Большую часть времени Чудаков провел среди конструкторов. Американцы делились с ним секретами, не особенно опасаясь возможной конкуренции со стороны советских автозаводов. Они понимали, что Советской России еще очень до них далеко,— для советского инженера стала открытием даже экскурсия на испытательный полигон General Motor с обычным для нынешних автостроителей набором дорог — скоростной, проселочной, "стиральной доской". Но и Чудаков удивил американцев, заметив, что на полигоне отсутствует один тип дороги — "жидкий проселок". Ребята из General Motor шутки не оценили, но после подробного описания дороги с двумя 30-сантиметровыми колеями, наполненными грязью, заулыбались и возразили, что для езды по разбитой пашне компания выпускает отличные трактора, автомобилям же туда соваться незачем.
Заметим также, что Чудаков бродил по детройтским заводам как раз тогда, когда Америка задыхалась в тисках Великой депрессии, а производители лихорадочно перестраивали производство, минимизируя издержки.
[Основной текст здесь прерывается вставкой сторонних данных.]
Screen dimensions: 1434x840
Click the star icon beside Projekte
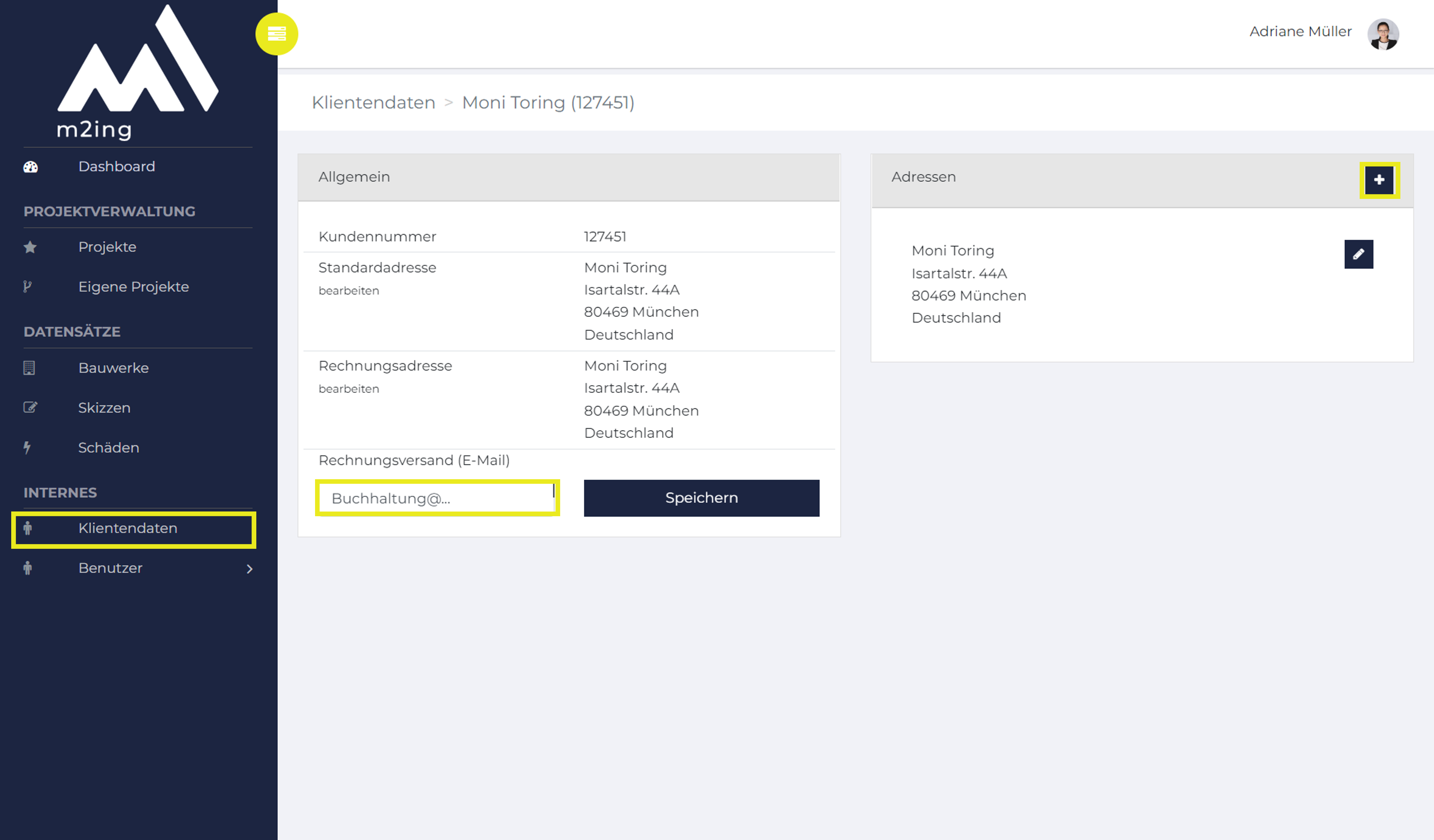30,247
Ford Motor, например, вносил в производственный процесс и конструкцию машин более трех тысяч изменений в год, ни на секунду не снижая объемов выпуска. При этом компания всерьез рассматривала перспективы расширения рынков сбыта, в частности экспорта автомобилей и оборудования в СССР,— товарищ Сталин исправно расплачивался за станки и технологии золотом. Иными словами, американцы показывали Чудакову свои наработки отнюдь не из альтруизма.
Грузовой
Вернувшись из командировки, Чудаков написал объемную аналитическую записку о нецелесообразности организации на АМО производства грузовика Autocar, спроектированного специально для СССР группой американских ученых. Эту машину планировали собирать по схеме, которую сейчас назвали бы "отверточной", то есть из агрегатов, поставляемых чуть ли не десятком независимых друг от друга американских заводов. Чудаков же, насмотревшись на конвейеры детройтских заводов и поняв, что быстро наладить что-то подобное в Москве невозможно, доказывал, что это гарантированный крах проекта. В результате от Autocar отказались. Было принято решение везти из Америки не детали для сборки, а целое предприятие.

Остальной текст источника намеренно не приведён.